L’air autour de moi est devenu frais comme la rosée du matin. Le « cela » s’est avancé amoureusement, comme une maîtresse. Je reconnus le feutré de ses pas, la douceur de son affection. Puis le cela a fait éclater la perception que j’ai de mon corps. Les milliards de cellules en moi-même se sont mises à chanter la visite de l’univers. Ma tête fut tout étonnée que « cela » puisse se produire. L’enveloppe qui retient toutes ses cellules ensemble est devenue très mince, presque sans aucune sensation. Je le sus parce que chaque fois que ma compagne touchait ma chair, je ne sentis presque rien.
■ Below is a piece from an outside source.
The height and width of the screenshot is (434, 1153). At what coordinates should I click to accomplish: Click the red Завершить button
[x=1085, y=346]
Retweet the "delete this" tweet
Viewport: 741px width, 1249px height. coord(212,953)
Chaque relation avec l’être est à la fois différente et semblable. Je fis pour la première fois l’expérience d’une nuit complète et parfaite de béatitude. Ma conscience resta toujours libre, jamais délirante ne fusse un instant. Ma pensée logique à son minimum de fonctionnement. Mon corps incapable de se séparer de la bonté de l’être par lui-même, absolument incapable. Et la folle du logis dormit profondément toute la nuit, bien contente d’avoir des vacances imprévues.

24 juillet

BROSSE D’ÊTRE

Ce qui m’a impressionné cette nuit, c’est la dissolution instantanée de l’ego à la première seconde du rapport à la taverne de l’être. Cela semble fonctionner comme ceci. Comme un jeu de lego. L’ego se reconstruit lorsqu’il sort de l’être, se dissout lorsqu’il entre en lui, en étant chaque fois de plus en plus émiettable, de moins en moins noyau dur. Il est possible que l’ego soit un outil indispensable pour fonctionner en société, permettant à la personnalité de comprendre les règles sociales. Sans ego, on est infirme socialement, mais au niveau vibratoire, un oiseau qui vole infiniment haut au-dessus de la condition humaine.
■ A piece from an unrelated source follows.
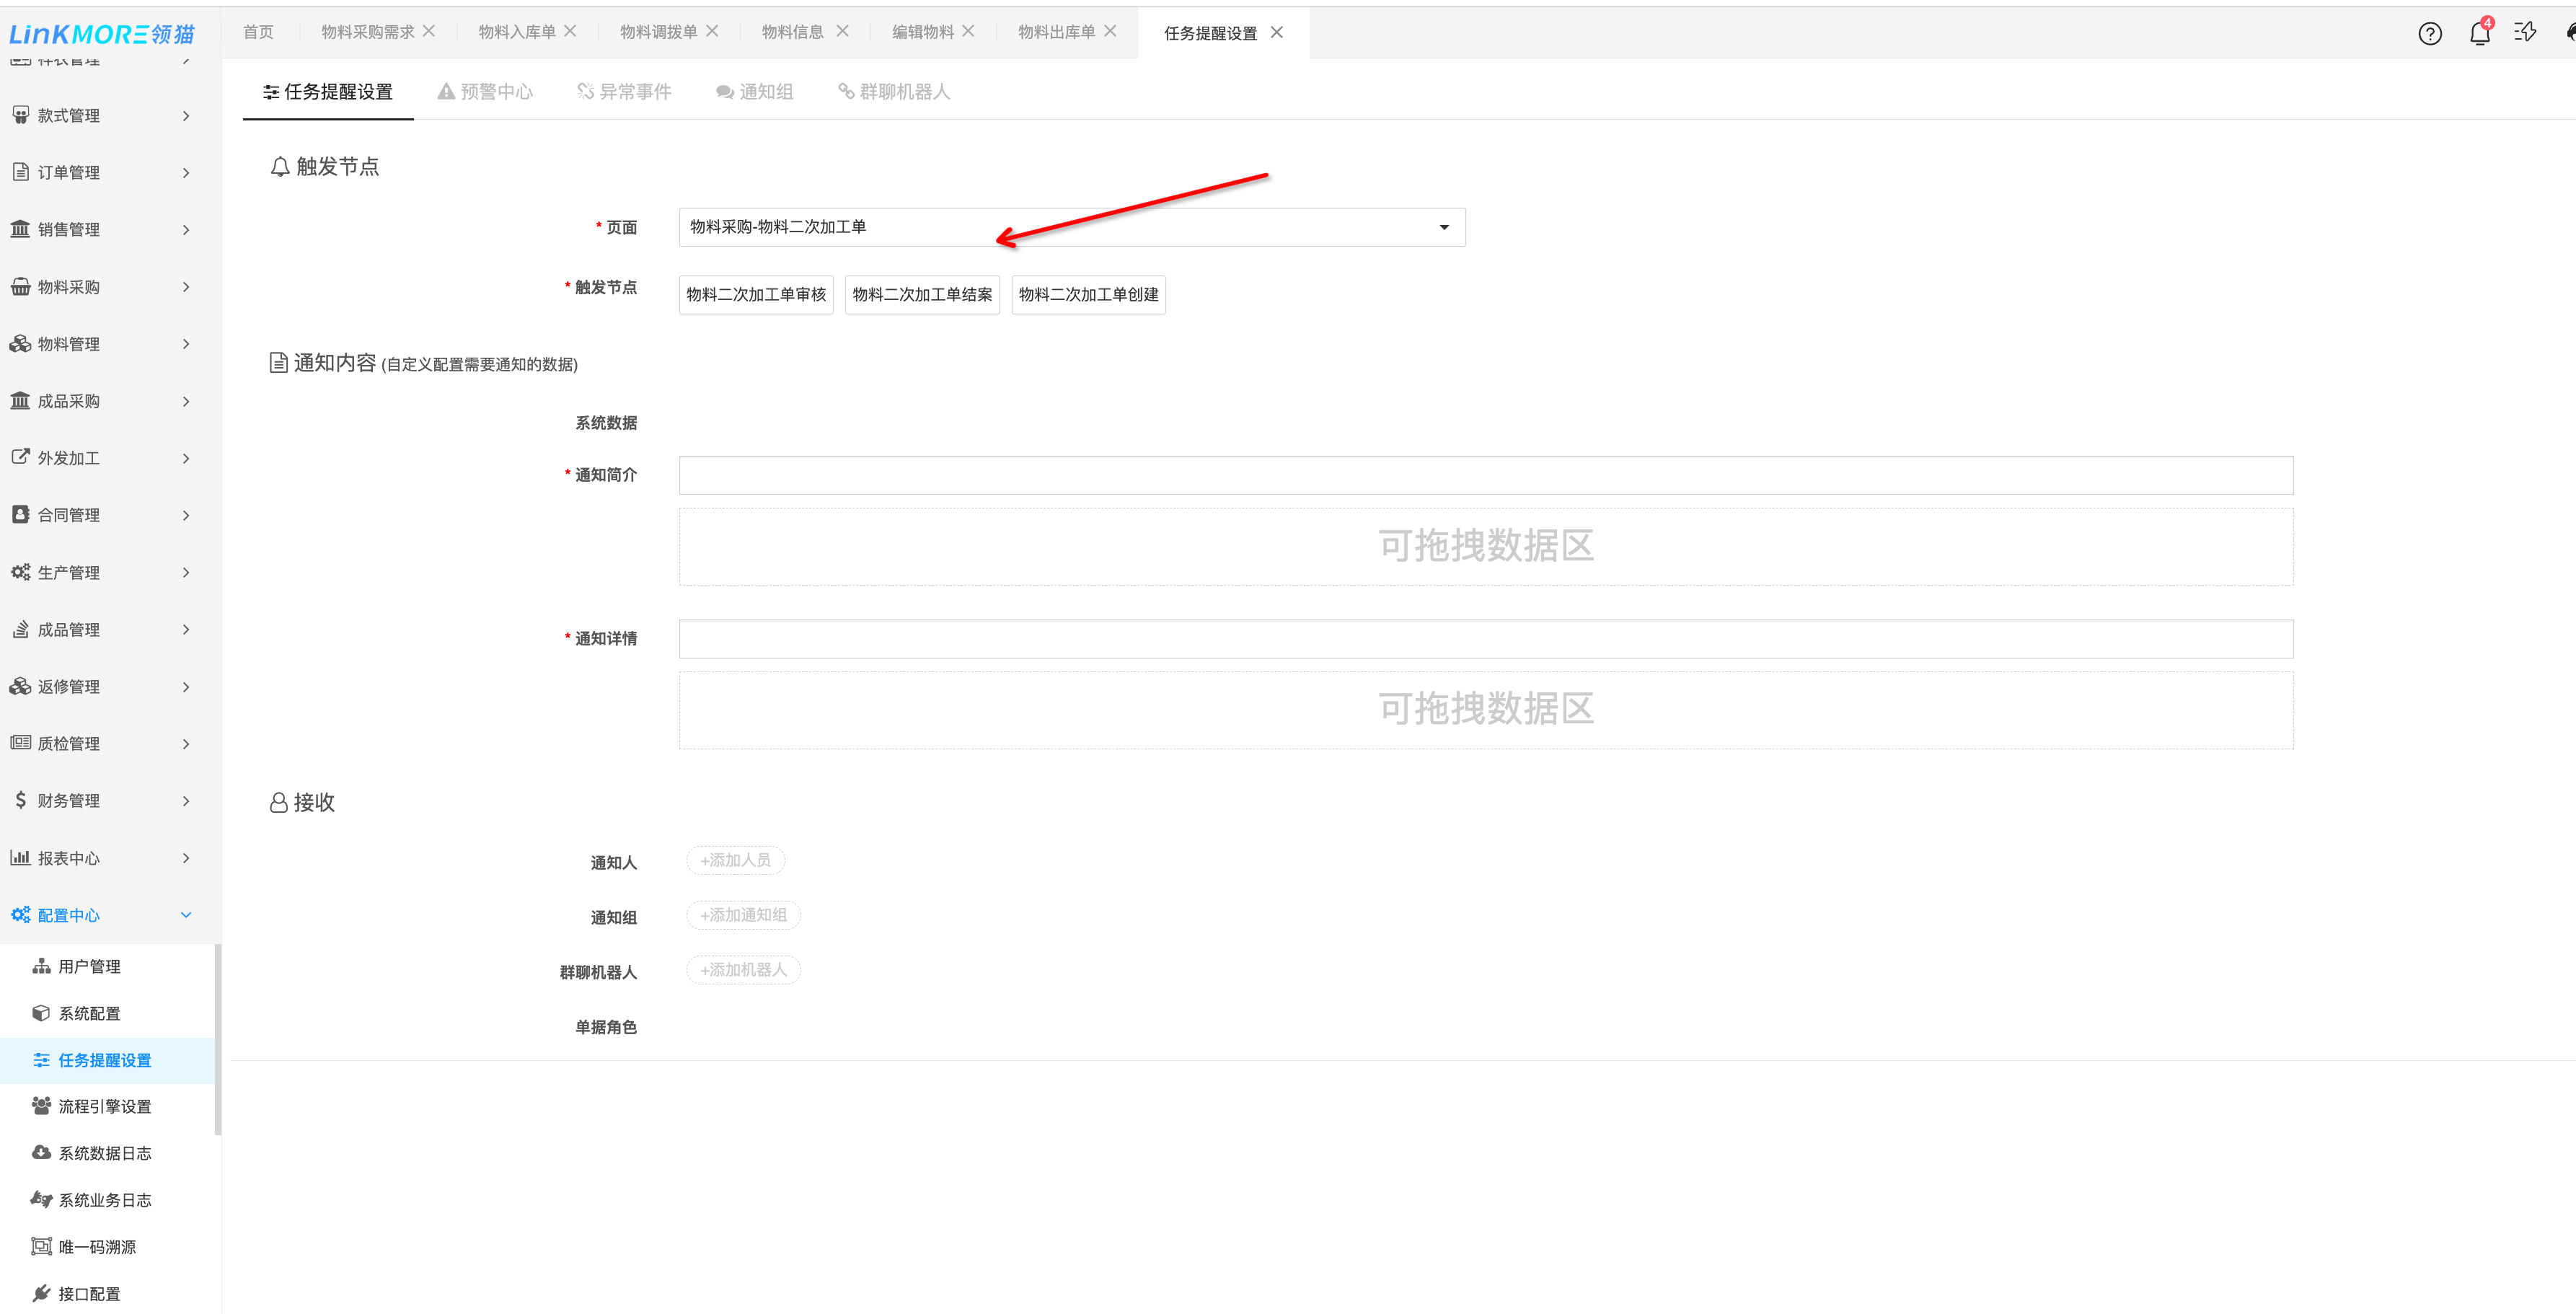The image size is (2576, 1314).
Task: Open 系统数据日志 from the sidebar
Action: (104, 1153)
Il n’y a pas d’élus ou de non-élus. Que des précurseurs. L’être est accessible en abondance à tous, mais, on ne connaît encore aucun chemin qui y mène. Que de mystères, que de mystères. Je suis un saoulon de la taverne de l’être. Trop saoul pour avoir le moindre intérêt à chercher des réponses.

Heureux qui comme Ulysse a fait un beau voyage.

EGO SUM PAUPER
NIHIL HABEO
ET NIHIL DABO

Ainsi prit fin le journal de mon père. J’étais dans la chambre de Renaud, quand il le lut à haute voix devant moi. Plus il avançait dans la lecture, plus ses mains tremblaient, plus il ralentissait, plus sa voix se vidait de son expression. On aurait dit un fœtus se repliant sur lui-même.
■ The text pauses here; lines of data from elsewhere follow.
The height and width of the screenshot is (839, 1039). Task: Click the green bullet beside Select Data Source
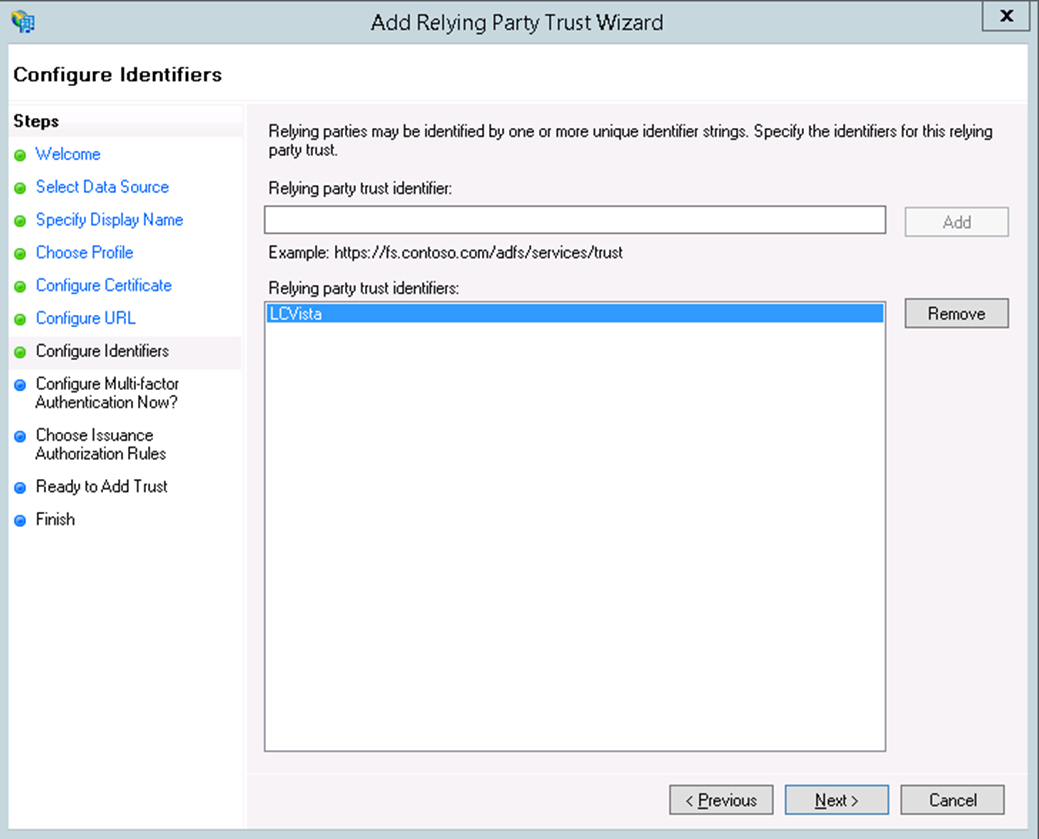point(20,189)
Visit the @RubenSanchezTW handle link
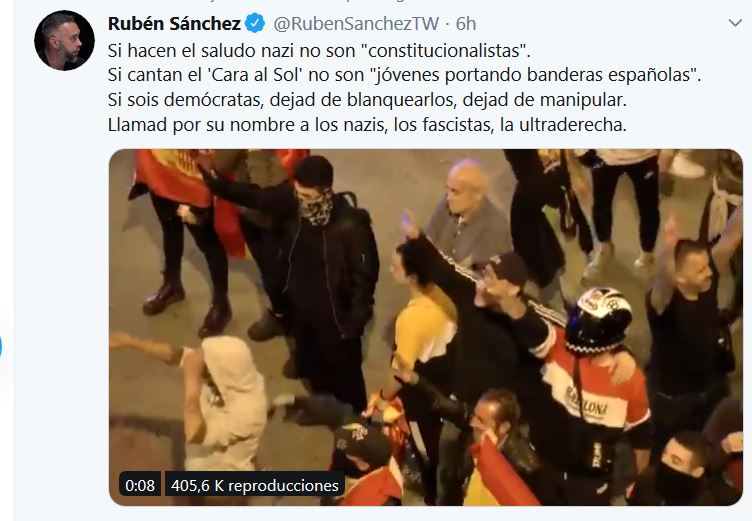 tap(356, 24)
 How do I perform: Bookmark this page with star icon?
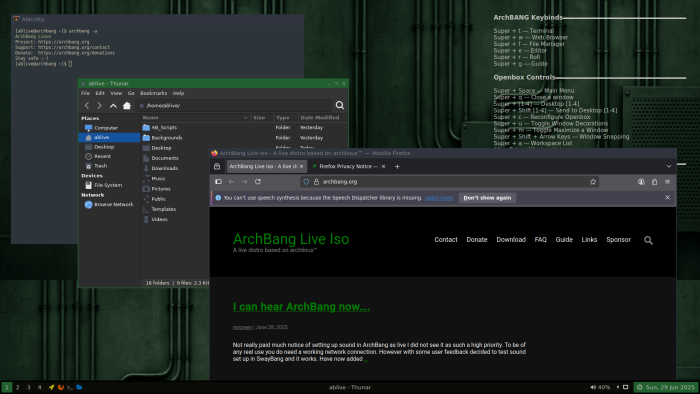[x=593, y=182]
Ainsi l’instant présent, ce serait l’être
Ou du moins la forme de son dévoilement à l’homme ?
Puis-je dormir avec toi ce soir ?

Il pleura dans mes bras toute la nuit. Sans bouger, sans parler, sans prononcer un mot. Je ne tentai pas d’en savoir plus. J’avais l’impression qu’il ne réagissait pas à mon toucher. Il avait juste besoin d’être consolé. Même pas je crois. Il avait juste peur d’être seul avec ses larmes. Même pas je crois. Il avait peur c’est tout. Non ce n’était pas ça non plus. Ça pleurait à travers lui. Oui voilà. Un peu comme à l’aéroport, deux personnes s’embrassent en pleurant parce qu’elles ne se sont pas vues depuis dix ans. Un peu comme un couple pleure parce que l’homme apprend que sa compagne est enceinte. Un peu comme la mère pleure à la remise des diplômes parce que son fils est enfin reçu médecin.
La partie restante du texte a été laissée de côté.